Why Do Some Software Commons Succeed and Others Fail?
The tech world frequently talks about open source software as a collaborative endeavor, but it is less apt to use the word “commons,” let alone engage in rigorous empirical analysis for understanding how software commons actually work. The arrival of Internet Success: A Study of Open-Source Software Commons (MIT Press) is therefore a welcome event. This book is the first large-scale empirical study to look at the social, technical and institutional aspects of free, libre and open source software (often known as “FLOSS”). It uses extensive firsthand survey research, statistical analysis and commons frameworks for studying this under-theorized realm.
While most people may associate open source software with Linux, there are in fact tens of thousands of open source projects in existence. Many consist of no more than two or three participants, and may have only an irregular existence. However, many thousands of others attract a small but spirited team, and still others are huge, robust social ecosystems in their own right.
The authors of Internet Success, UMass Professor Charles M. Schweik and consultant Robert C. English, looked at the large universe of FLOSS projects hosted on SourceForge.net, a website that functions as a kind of clearinghouse for over 260,000 FLOSS projects (as of February 2011) and 2.7 registered software developers. The site provides most of the tools that developers need to find colleagues and build a new FLOSS program – a Web repository of code, bug-tracking utilities, online forums, email mailing lists, a wiki, file downloading services, etc.
While SourceForge is not the only such site for FLOSS projects, it is the largest and arguably representative of the universe of such projects.
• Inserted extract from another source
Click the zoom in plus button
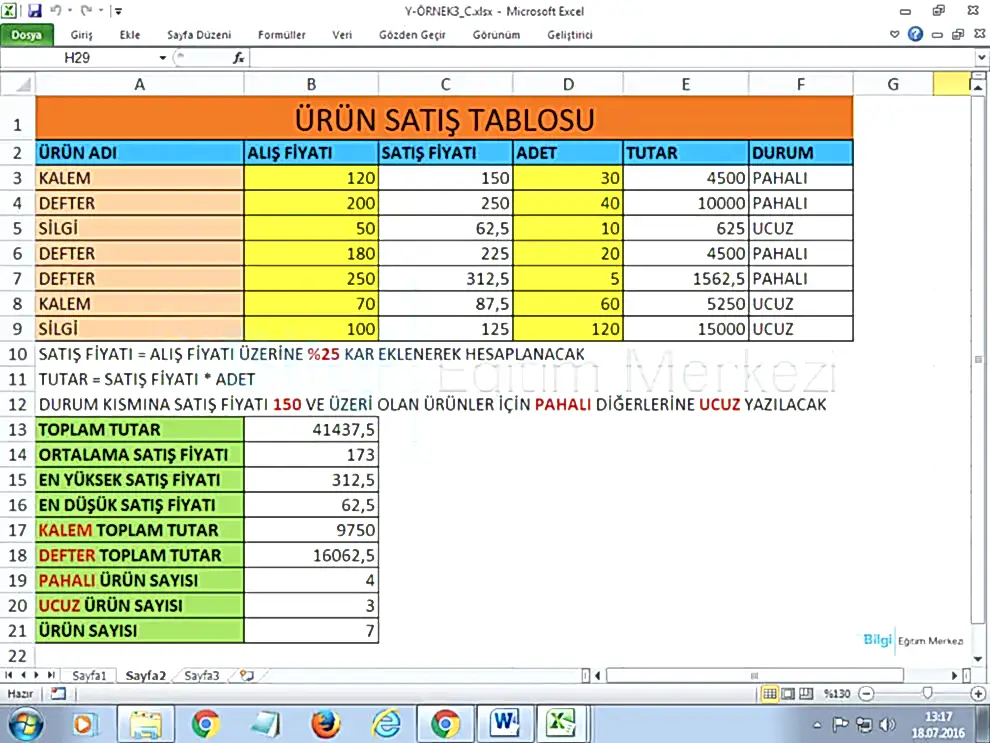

With support from the National Science Foundation, Schweik and English set out to study the pool of software development projects on SourceForge to try to determine why some succeed, why others fail and why others simply languish. They explain in excruciating technical, social science detail how they assembled and analyzed their datasets, which originate in a vast collection of SourceForge data on more than 130,000 projects as well as their own survey questionnaire of programmers.